Though bending twisted wire may weaken or loosen the wire if not done properly, I prefer bending the wire so it sits parallel to the incision and closure of skin over the twisted wire prevents the wire from getting caught on anything. Closure of the skin with a few sutures allows for only the intraoral portion of the wire to be exposed.
Photo © 2014 John R. Lewis, NorthStar VETS
Patient sustained an iatrogenic rostral mandibular fracture during attempted extraction of the left mandibular canine tooth. The excessively tightened cerclage wire used for repair may have been the cause of necrosis of the soft tissue lateral to the fracture site and rostral to the wire.
No. 3. Don’t leave the wire in for too long
Symphyseal separations require four weeks to fully heal, and parasymphyseal fractures may take slightly longer. However, keeping the wire in place for more than four to five weeks carries with it the possibility of pressure necrosis and/or resorption of bone lateral to the mandibular canine teeth, which sometimes extends deep enough to involve the periodontium of the teeth.
The clinical consequences of a fibrous union of a parasymphyseal fracture are generally negligible provided occlusion is normal. Therefore, I try to remove rostral mandibular cerclage wires between four and five weeks after placement regardless of whether I am dealing with a symphyseal separation or parasymphyseal fracture.
No. 4. Alternate techniques to the traditional approach
Alternative techniques for symphyseal cerclage have been described.1, 2 An 18-gauge needle is advanced as previously described into the oral cavity along the buccal aspect of mandible just rostral to the labial frenulum. The wire is threaded into the needle and the needle withdrawn.
The needle is redirected along the buccal surface of the opposite mandible and, in this alternate technique, the needle is directed from intraorally to extraorally through the ventral chin incision. The orthopedic wire exiting the skin incision is threaded into the bevel tip and guided into the mouth by withdrawing the needle.
Wire is twisted and tightened on the buccal side of the canine tooth and the twisted ends are cut and bent back toward the mucosa. A small bead of composite can be placed over the wire twists to prevent trauma from the sharp ends of the wire. The potential benefit of this technique is seen at time of wire removal since a skin incision is not required for removal.

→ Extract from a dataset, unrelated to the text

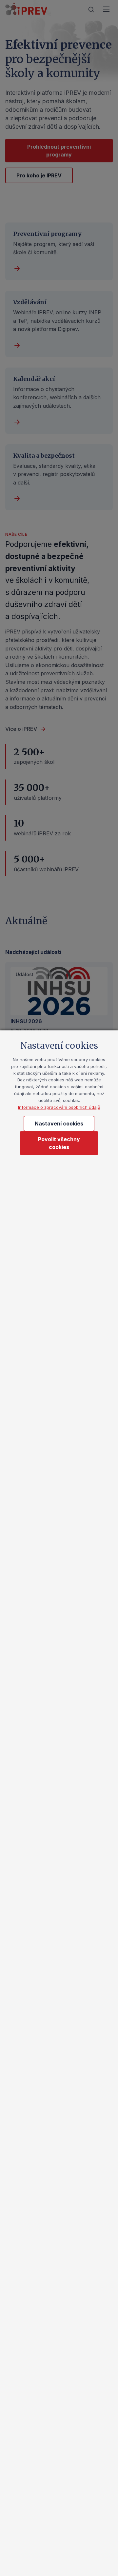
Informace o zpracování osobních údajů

A figure-of-eight wire wrapped intraorally between the mandibular canine teeth is not generally recommended for treatment of symphyseal separation/parasymphyseal fracture, as it may cause linguoversion (inward tipping) of the canines and may leave a gap in the symphysis ventrally if used as a sole form of fixation.
Instead, placement of a twisted wire between the canines can be accomplished by securing it around the crowns of the mandibular canine teeth. Composite will give additional stabilization and prevent lingual misalignment of the mandibular canine teeth.
- Mulherin BL, Snyder CJ, Soukup JW. An alternative symphyseal wiring technique. J Vet Dent. 2012; 29: 176-84.
- Matis U, Kostlin R. Symphyseal separation and fractures involving the incisive region. In: Verstraete FJM, Lommer MJ. Oral And Maxillofacial Surgery in Dogs and Cats. London: Saunders Elsevier; 2012. P. 265-274.